→ **About this exercise**
Please copy every line of the records below that holds the word "dropdown".

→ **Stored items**

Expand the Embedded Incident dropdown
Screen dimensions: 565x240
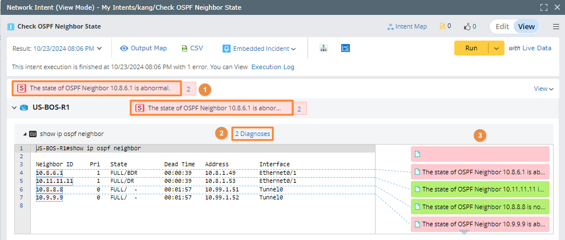259,49
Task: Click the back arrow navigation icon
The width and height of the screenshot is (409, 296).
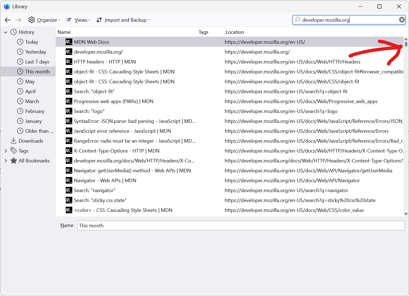Action: [8, 20]
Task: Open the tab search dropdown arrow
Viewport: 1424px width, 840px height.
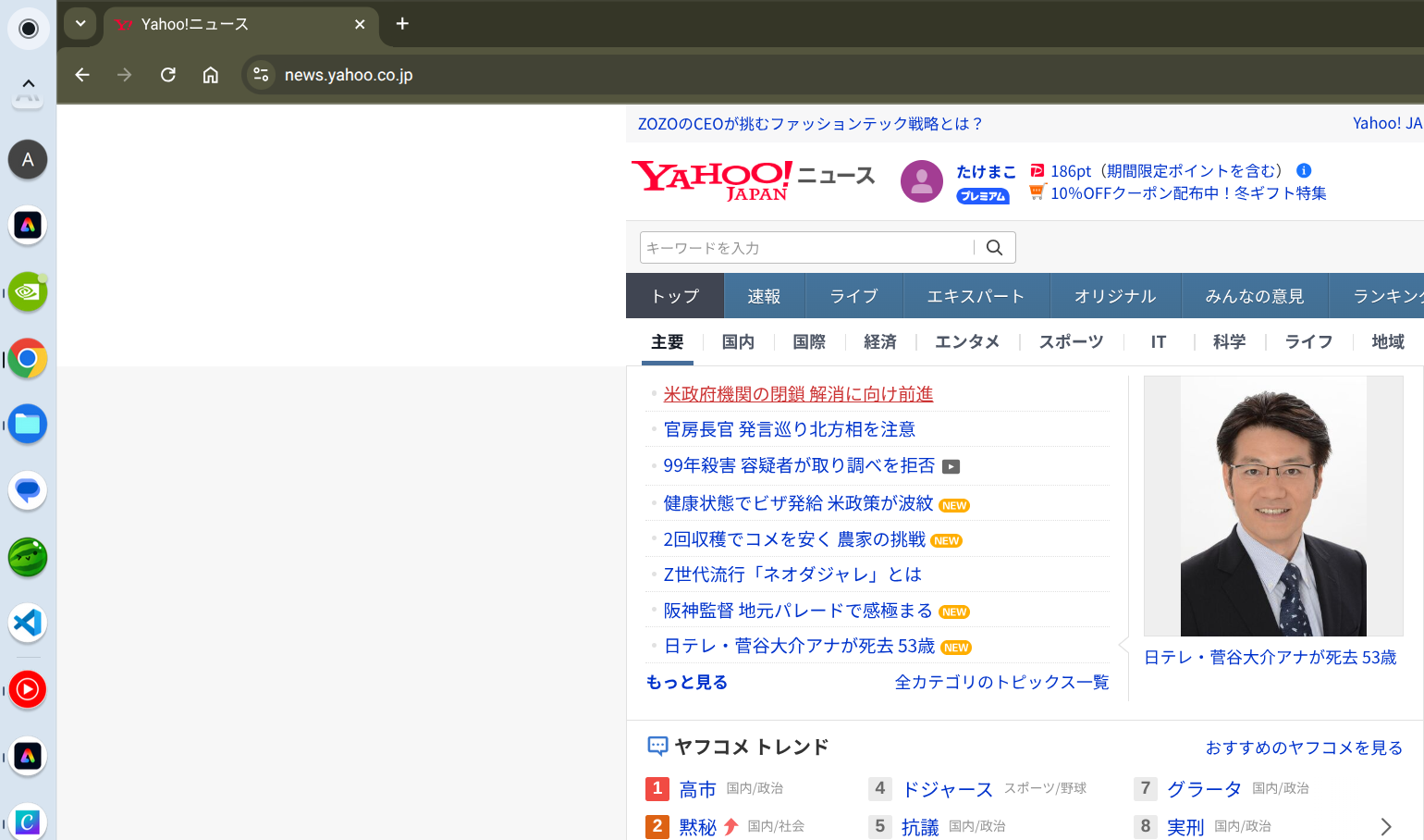Action: tap(80, 24)
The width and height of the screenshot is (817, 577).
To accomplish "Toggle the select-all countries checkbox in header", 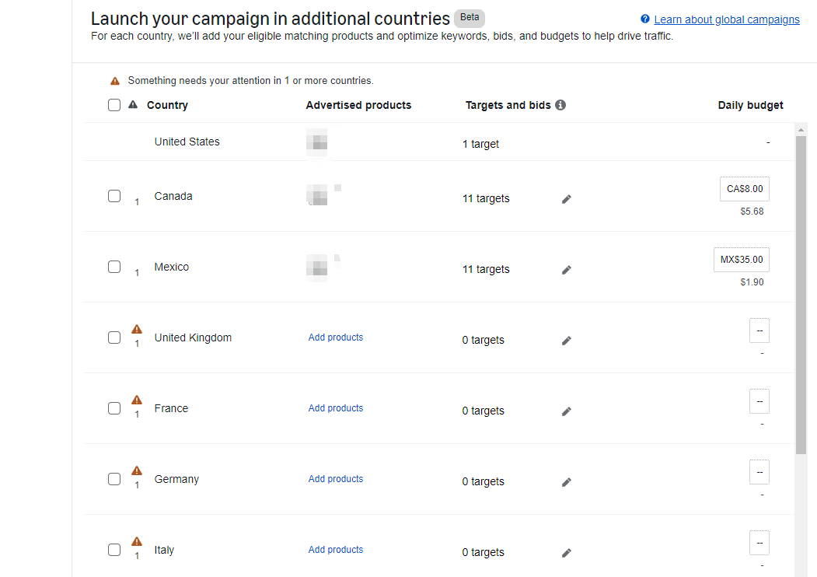I will (x=114, y=105).
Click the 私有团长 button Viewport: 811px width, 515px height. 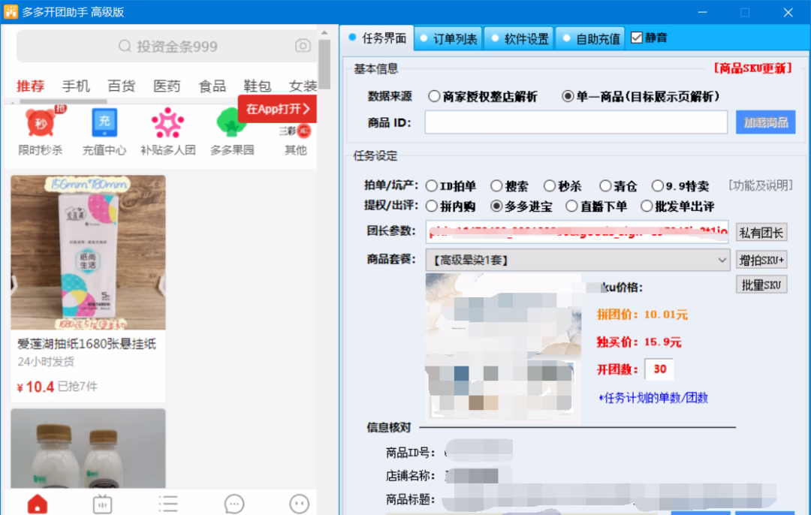coord(761,233)
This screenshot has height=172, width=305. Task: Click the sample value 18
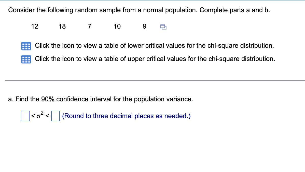pos(62,26)
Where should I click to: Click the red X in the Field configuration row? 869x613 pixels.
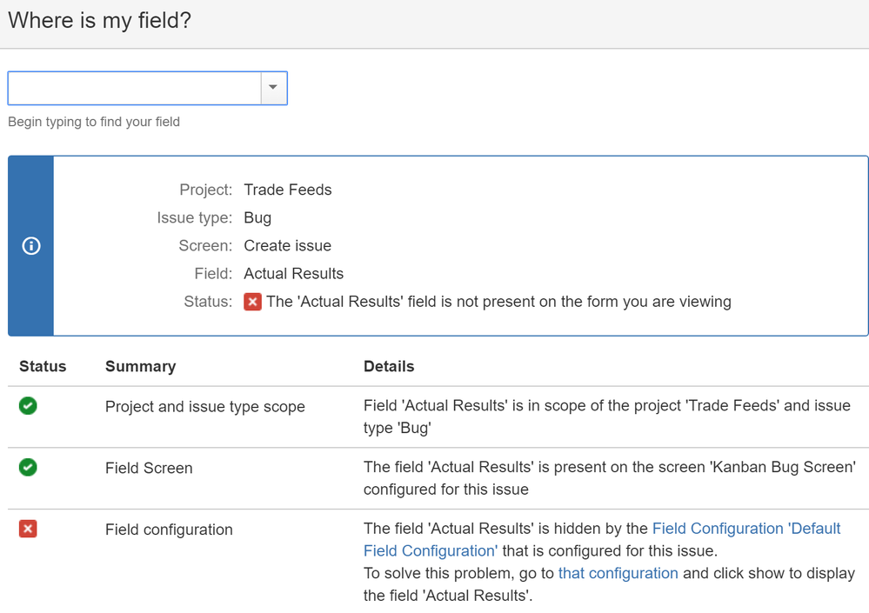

→ **Written solution**
Expand the Embedded Incident dropdown
Task: Open the tab search dropdown arrow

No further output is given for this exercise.